When divorcing couples enter into property division negotiations, the marital home is usually the most valuable asset discussed. The community property laws in Arizona require marital assets to be divided equally, which means establishing an agreed-upon value for the primary residence is extremely important. This is usually done by qualified real estate appraisers, but it is often a difficult process.
Appraisers usually inspect the home in question and then check recent transactions in the area to find out how much similar properties have sold for. Divorcing spouses often appoint an appraiser each, and a third appraisal may be required if their valuations are not in alignment. Once a property value has been agreed on, the spouses must decide whether or not to sell the marital home and divide the proceeds. If one spouse wishes to remain in the home, negotiations become more complex and potentially more contentious.
In these situations, the spouse who wishes to keep living in the house must either obtain the funds needed to buy other party out or offer them other marital assets in return for their share. These assets may include stocks, automobiles or artwork that could be as difficult to place a value on as real estate.
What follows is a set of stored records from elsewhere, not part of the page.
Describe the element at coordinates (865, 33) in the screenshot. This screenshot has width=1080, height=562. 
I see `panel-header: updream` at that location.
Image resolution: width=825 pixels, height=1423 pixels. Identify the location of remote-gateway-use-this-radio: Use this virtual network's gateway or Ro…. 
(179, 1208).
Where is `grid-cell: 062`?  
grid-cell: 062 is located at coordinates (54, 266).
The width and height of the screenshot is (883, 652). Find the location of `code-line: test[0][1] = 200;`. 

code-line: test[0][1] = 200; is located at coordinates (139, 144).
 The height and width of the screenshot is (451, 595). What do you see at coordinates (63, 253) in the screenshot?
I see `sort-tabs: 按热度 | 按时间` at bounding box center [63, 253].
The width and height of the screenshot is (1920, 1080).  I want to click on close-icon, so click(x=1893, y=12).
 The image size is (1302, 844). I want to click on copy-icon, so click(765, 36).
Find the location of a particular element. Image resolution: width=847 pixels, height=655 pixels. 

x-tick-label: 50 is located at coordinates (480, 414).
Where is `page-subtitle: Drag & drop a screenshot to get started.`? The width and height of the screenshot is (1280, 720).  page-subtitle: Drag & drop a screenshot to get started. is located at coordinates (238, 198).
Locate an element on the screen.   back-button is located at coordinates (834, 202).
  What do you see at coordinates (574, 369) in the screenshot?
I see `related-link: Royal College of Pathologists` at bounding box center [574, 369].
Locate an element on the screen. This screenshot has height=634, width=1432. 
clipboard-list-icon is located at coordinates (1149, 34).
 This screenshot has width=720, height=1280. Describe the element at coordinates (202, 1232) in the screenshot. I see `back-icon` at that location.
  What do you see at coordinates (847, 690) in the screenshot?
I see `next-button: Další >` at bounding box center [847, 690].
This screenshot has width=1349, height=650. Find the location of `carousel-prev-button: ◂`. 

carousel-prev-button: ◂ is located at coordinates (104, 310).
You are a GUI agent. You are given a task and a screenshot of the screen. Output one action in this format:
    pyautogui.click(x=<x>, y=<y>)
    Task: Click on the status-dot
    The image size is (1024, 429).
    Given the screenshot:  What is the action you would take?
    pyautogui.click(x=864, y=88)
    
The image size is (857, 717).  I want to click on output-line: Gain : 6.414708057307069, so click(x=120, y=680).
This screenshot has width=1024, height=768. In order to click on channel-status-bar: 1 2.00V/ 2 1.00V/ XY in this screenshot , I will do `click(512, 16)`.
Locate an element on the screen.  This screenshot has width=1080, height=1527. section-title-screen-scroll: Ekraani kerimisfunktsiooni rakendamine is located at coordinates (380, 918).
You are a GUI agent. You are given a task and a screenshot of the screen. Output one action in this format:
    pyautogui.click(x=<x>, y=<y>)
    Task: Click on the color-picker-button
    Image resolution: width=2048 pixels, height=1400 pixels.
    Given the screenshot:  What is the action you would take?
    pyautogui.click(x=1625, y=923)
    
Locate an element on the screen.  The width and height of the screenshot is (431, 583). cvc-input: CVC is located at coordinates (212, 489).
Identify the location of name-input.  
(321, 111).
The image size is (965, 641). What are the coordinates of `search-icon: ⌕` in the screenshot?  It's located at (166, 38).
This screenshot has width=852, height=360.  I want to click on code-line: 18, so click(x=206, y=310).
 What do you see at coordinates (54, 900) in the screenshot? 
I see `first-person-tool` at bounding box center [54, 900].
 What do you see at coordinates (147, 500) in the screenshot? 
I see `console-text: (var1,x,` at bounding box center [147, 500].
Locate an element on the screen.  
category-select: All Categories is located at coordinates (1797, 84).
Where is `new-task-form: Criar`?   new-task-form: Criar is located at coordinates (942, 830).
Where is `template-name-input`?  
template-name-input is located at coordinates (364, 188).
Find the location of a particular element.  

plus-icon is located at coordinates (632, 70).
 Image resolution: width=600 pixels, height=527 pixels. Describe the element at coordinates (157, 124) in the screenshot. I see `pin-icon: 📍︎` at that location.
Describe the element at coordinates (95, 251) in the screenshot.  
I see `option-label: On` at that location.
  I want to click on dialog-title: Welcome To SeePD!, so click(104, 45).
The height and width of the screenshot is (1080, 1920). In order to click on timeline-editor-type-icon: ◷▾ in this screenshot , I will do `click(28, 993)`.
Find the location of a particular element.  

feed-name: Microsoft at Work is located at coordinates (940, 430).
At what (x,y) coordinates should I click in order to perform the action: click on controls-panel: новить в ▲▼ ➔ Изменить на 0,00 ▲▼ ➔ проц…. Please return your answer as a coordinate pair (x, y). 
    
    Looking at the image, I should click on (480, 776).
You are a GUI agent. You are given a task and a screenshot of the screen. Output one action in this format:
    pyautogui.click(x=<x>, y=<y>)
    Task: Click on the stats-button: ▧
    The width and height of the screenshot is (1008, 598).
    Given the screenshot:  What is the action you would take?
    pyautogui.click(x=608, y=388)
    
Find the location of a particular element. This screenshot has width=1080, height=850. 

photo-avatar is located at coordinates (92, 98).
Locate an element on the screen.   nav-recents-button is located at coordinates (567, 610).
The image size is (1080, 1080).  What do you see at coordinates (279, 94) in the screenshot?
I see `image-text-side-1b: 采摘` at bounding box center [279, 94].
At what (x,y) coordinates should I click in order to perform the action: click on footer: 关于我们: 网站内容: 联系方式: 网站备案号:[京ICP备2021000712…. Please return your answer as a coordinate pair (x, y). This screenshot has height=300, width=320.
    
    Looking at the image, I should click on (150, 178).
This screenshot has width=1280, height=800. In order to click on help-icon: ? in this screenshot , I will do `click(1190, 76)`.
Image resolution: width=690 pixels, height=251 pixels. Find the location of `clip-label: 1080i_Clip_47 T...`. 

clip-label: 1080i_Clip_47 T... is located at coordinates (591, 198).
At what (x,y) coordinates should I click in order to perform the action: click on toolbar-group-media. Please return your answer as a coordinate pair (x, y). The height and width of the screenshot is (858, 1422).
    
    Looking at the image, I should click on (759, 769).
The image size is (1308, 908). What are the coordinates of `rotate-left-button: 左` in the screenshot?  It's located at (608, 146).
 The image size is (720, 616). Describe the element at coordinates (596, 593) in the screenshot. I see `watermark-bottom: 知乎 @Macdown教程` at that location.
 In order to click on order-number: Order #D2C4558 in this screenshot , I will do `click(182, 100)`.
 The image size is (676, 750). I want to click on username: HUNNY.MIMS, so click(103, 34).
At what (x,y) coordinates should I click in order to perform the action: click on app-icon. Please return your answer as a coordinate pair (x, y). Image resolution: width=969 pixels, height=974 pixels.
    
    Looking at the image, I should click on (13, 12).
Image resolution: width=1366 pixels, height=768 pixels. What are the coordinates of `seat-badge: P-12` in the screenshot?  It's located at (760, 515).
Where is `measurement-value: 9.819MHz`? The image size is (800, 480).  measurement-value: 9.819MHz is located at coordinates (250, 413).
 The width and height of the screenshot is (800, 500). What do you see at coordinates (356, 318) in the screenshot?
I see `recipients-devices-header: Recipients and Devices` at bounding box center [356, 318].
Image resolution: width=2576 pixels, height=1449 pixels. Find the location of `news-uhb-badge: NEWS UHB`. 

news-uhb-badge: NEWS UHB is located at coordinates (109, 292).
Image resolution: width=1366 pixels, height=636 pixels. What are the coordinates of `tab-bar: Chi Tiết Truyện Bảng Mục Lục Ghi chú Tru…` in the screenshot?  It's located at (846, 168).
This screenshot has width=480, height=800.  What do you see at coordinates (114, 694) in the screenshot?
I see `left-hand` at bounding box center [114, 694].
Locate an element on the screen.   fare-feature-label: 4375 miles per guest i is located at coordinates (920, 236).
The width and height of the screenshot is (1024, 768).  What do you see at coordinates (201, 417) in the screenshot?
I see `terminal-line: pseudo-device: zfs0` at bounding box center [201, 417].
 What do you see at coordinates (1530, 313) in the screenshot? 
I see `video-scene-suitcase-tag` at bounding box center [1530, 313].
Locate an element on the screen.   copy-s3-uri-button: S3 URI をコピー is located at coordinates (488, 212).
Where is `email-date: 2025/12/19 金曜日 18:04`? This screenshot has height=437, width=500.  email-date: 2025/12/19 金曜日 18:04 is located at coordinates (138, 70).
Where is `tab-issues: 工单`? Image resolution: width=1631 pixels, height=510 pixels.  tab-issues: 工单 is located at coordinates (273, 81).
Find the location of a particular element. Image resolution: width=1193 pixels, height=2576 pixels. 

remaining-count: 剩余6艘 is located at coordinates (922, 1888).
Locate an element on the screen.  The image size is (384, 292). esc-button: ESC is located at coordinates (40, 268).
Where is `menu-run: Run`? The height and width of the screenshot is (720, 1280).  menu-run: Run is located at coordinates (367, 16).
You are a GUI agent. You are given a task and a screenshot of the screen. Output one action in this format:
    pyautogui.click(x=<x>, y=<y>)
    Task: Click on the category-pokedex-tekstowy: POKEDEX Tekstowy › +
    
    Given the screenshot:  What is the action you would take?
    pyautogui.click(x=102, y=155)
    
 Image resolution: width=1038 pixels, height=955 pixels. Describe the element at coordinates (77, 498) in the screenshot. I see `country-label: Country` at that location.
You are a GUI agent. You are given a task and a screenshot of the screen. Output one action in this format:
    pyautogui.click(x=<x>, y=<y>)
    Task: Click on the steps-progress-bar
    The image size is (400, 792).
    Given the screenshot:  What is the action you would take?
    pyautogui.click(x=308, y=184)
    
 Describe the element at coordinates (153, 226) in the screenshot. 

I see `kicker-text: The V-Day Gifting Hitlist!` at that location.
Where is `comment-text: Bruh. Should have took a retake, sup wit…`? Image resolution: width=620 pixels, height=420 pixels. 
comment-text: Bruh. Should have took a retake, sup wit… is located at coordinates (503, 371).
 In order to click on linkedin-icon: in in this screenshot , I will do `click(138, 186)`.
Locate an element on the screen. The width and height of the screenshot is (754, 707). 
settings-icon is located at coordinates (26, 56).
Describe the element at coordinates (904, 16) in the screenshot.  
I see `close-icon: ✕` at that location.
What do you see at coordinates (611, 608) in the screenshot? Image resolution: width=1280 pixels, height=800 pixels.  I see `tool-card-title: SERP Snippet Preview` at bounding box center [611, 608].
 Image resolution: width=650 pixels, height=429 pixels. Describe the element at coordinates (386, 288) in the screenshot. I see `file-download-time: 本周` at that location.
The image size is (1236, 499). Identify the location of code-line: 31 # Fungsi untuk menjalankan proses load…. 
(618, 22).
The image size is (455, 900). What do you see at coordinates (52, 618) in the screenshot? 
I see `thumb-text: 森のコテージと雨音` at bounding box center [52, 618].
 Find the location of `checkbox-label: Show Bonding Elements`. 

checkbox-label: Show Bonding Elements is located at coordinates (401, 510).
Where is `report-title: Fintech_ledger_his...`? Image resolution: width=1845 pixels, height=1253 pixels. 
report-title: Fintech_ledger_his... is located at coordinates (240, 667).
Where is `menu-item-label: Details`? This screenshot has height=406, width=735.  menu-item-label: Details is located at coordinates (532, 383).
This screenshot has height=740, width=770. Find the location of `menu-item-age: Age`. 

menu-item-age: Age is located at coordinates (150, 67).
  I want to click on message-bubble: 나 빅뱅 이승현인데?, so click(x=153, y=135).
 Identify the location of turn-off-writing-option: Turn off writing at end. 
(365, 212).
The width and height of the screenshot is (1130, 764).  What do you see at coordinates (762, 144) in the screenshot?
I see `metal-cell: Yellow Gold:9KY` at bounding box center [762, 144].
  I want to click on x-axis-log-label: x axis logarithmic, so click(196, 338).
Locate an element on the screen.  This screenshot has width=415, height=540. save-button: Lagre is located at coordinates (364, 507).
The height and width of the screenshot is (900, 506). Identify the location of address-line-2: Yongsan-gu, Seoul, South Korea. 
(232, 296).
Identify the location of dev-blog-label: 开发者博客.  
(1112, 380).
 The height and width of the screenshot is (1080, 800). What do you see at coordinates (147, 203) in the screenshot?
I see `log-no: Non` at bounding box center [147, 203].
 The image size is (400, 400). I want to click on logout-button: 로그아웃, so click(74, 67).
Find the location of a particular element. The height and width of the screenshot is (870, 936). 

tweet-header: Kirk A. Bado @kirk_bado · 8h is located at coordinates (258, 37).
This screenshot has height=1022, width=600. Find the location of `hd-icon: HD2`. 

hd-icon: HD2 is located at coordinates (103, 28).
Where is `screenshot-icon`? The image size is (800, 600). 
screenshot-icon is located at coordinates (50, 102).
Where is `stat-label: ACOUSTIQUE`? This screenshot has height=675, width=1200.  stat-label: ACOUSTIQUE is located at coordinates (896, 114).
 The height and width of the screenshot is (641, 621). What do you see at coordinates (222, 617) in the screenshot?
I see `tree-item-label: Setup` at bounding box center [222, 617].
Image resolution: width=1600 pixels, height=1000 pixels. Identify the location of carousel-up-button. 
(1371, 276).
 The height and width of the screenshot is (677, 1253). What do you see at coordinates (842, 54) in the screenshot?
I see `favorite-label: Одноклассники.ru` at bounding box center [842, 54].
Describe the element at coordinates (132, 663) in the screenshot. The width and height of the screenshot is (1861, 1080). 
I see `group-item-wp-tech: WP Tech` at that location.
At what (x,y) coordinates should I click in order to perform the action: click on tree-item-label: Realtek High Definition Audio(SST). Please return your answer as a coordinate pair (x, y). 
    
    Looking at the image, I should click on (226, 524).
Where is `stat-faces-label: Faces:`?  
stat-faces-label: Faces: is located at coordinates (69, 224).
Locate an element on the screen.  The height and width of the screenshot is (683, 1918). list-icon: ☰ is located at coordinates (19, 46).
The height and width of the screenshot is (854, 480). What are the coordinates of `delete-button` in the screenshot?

Divorcing spouses who hope to offer cash to buy the marital home may find it difficult to secure financing as their credit applications will be evaluated based on their income alone.
Experienced family law attorneys may urge their clients to insist that all jointly held mortgages be paid off in during divorce proceedings. This is because lenders are not bound by the terms of a divorce settlement and will pursue any individual who signed loan documents if payments fall into arrears. Banks also report late payments and collection efforts to credit reporting companies.